On February 15, 1996, the U.S. District Court for the District of Maine ruled that the FEC's regulation at 11 CFR 100.22(b) exceeded the FEC's statutory authority because it broadened the definition of express advocacy beyond the Supreme Court's interpretation. Buckley v. Valeo and Massachusetts Citizens for Life v. FEC. This court case marked the first judicial review of the FEC's definition of express advocacy.

On October 18, 1996, the U.S. Court of Appeals for the First Circuit upheld the district court decision. The appeals court said it made its ruling "for substantially the reasons set forth in the district court opinion." The appeals court also cited FEC v. Christian Action Network, where a district court, in a decision summarily affirmed by the U.S. Court of Appeals for the Fourth Circuit, ruled that CAN's television and newspaper ads purchased as independent expenditures with corporate funds were not prohibited by 2 U.S.C. §441b because they contained no express advocacy.

On October 6, 1997, the Supreme Court denied the Solicitor General's request for it to hear this case.


The Maine Right to Life Committee (MRLC) is a nonprofit membership corporation established for the purpose of advocating pro-life stances. MRLC uses its funds to create and distribute a newsletter that includes discussions of federal candidates' stances on pro-life issues.

Legal analysis

The Federal Election Campaign Act (the Act) contains a broad prohibition against using corporate and labor organization money in connection with a federal election. 2 U.S.C. §441b.

The Supreme Court, citing First Amendment concerns, explicitly limited the scope of §441b in its Buckley and MCFL decisions. The Court held that the ban on corporate and labor organization money could only be constitutionally applied in instances where the money is used to expressly advocate the election or defeat of a clearly identified candidate for federal office. The Buckley decision listed examples of specific phrases that the Court said constituted express advocacy. The FEC incorporated this list in its definition of express advocacy at 11 CFR 100.22(a).

However, subpart (b) of 11 CFR 100.22 is based, inter alia, on the decision of the U.S. Court of Appeals for the Ninth Circuit in FEC v. Furgatch.

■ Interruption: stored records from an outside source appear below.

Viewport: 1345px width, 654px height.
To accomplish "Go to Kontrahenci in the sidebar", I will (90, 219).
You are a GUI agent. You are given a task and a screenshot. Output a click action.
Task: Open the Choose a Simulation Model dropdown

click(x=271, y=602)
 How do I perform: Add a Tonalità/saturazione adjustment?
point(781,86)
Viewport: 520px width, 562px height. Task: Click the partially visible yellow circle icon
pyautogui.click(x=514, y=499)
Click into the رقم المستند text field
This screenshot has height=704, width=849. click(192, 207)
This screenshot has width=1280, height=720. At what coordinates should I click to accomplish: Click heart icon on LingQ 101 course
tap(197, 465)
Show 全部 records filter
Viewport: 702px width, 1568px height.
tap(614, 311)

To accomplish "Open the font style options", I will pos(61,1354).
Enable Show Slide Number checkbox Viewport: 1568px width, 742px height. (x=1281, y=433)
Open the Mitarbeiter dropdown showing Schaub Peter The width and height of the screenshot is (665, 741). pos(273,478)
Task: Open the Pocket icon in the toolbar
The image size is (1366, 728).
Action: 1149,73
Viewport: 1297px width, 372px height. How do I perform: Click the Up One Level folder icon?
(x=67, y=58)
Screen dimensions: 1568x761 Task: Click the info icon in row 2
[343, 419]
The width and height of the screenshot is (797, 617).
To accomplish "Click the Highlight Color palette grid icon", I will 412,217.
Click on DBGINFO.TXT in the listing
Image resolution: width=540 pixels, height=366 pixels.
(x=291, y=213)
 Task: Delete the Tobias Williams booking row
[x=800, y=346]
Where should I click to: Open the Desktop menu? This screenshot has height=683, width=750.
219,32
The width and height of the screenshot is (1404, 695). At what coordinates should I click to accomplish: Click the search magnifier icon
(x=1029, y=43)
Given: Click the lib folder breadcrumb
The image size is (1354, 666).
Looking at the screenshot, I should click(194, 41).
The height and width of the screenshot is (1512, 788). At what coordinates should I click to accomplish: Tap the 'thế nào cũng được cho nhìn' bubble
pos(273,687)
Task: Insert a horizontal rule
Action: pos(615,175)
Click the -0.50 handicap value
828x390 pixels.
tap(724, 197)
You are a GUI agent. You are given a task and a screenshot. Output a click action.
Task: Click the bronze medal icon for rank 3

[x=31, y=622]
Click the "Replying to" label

The Furgatch case involved a communication that criticized President Carter and included the phrase: "Don't let him do it." The court held that this communication contained express advocacy and supported this conclusion by noting that the timing of the message coincided with the eve of the 1980 Presidential general election. The Court of Appeals reasoned that language may be said to expressly advocate a candidate's election or defeat if, when taken in context and with limited reference to external events, it can have no other reasonable interpretation.

District court decision

The court held that the Supreme Court's MCFL decision and a decision of the First Circuit in Faucher v. FEC supported using Buckley's list of phrases as a bright-line test to detect express advocacy. The rigid approach of a bright-line test, noted the court, avoids the chilling of free speech that occurs when the communicator is uncertain about whether or not his or her message contains express advocacy. Further, the idea that a message's content might become express advocacy as an election nears adds to the chilling effect of 11 CFR 100.22(b) on free speech.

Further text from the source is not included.